Con un quórum que todavía no está seguro, el oficialismo busca conseguir la media sanción del proyecto de propiedad privada en el Senado. Esta iniciativa clave diseñada por el ministro de Desregulación, Federico Sturzenegger, propone cambios drásticos en el mecanismo de desalojo de inmuebles.
Aunque el proyecto original sufrió numerosas modificaciones antes de llegar a esta instancia de debate, el capítulo que regula cómo los propietarios pueden recuperar sus propiedades ante ciertos incumplimientos genera máxima expectativa tanto en inquilinos como en dueños.
¿Cómo funcionaría el “desalojo exprés”?
De aprobarse el proyecto tal como está redactado en su última versión, se habilitará un mecanismo de desalojo exprés bajo condiciones muy específicas.

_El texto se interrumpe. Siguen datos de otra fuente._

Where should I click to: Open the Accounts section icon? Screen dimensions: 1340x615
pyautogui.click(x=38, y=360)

La medida apunta directamente a dos situaciones: casos de usurpación o cuando se trate de tenedores precarios. Bajo esta nueva normativa, el propietario que demuestre con prueba documental la titularidad de su vivienda, terreno o campo podrá solicitar la devolución inmediata del inmueble.

A partir de ese momento, el juez tendrá la facultad de intimar la devolución en un plazo máximo de 72 horas, siempre y cuando el derecho invocado sea verosímil y bajo caución juratoria.

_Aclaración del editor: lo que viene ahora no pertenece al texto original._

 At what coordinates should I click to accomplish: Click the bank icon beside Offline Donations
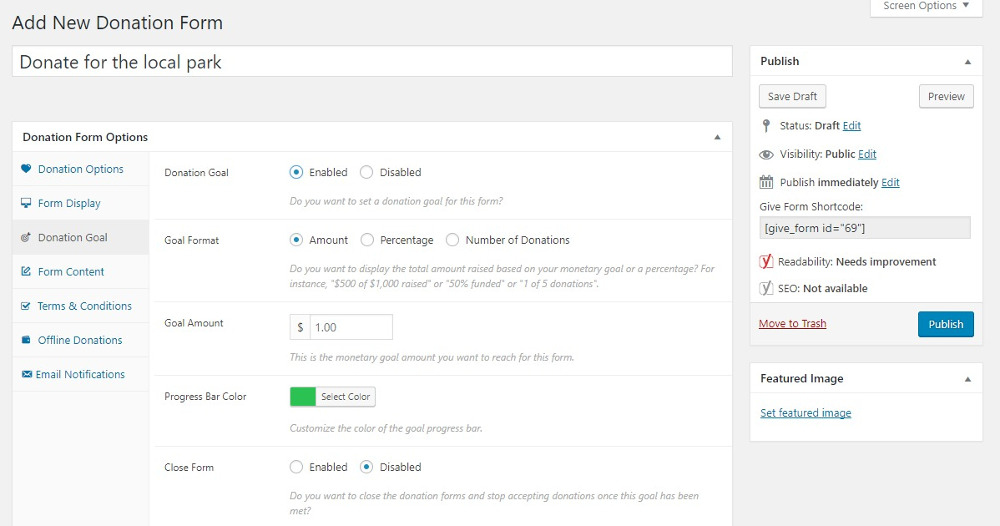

¿Qué pasará con los inquilinos que adeudan el alquiler?
Para los contratos de alquiler vigentes donde se registre una falta de pago, el proyecto de ley establece un procedimiento estricto y con plazos acelerados:
- Intimación previa: el propietario deberá enviar una carta documento (al domicilio físico fijado en el contrato o al correo electrónico declarado) intimando al inquilino a ponerse al día.
- Plazo de gracia: el inquilino tendrá un plazo de al menos 10 días corridos desde la notificación para cancelar la deuda.
- Inicio del desalojo: si el inquilino no regulariza su situación tras ese plazo, el propietario quedará habilitado para iniciar la acción de desalojo, la cual deberá efectivizarse en un plazo de 10 días hábiles.
El caso de familias vulnerables o con menores
Un punto clave que incorpora el dictamen es la protección a sectores vulnerables. En caso de que en el inmueble residan menores de edad o adultos en situación de desamparo, el juez estará obligado a dar intervención a los organismos de protección locales y al Ministerio Público Tutelar.
Se dispondrá de un plazo máximo de 10 días para asegurar una alternativa habitacional transitoria, sin que esto frene o suspenda el proceso de desalojo.
Las llaves y el fin del contrato
Otro cambio normativo de gran relevancia busca destrabar un conflicto habitual al término de las locaciones: el propietario no podrá negarse a recibir las llaves de la vivienda ni imponer condiciones para aceptarlas.
Sin embargo, la ley lo respaldará para dejar asentado por escrito si quedan deudas pendientes que decida reclamar por vías legales posteriormente.
¿Se votará hoy?
La Libertad Avanza y los bloques aliados confían en alcanzar el quórum este jueves para avanzar con la votación. Sin embargo, persisten dudas por la ausencia de legisladores debido a las vacaciones de invierno y por la resistencia de algunos sectores dialoguistas a aprobar ciertos artículos vinculados a la extranjerización de tierras.
De lograr la aprobación en general, el proyecto estará un paso más cerca de convertirse en ley y cambiar de manera definitiva las reglas del mercado de alquileres en el país.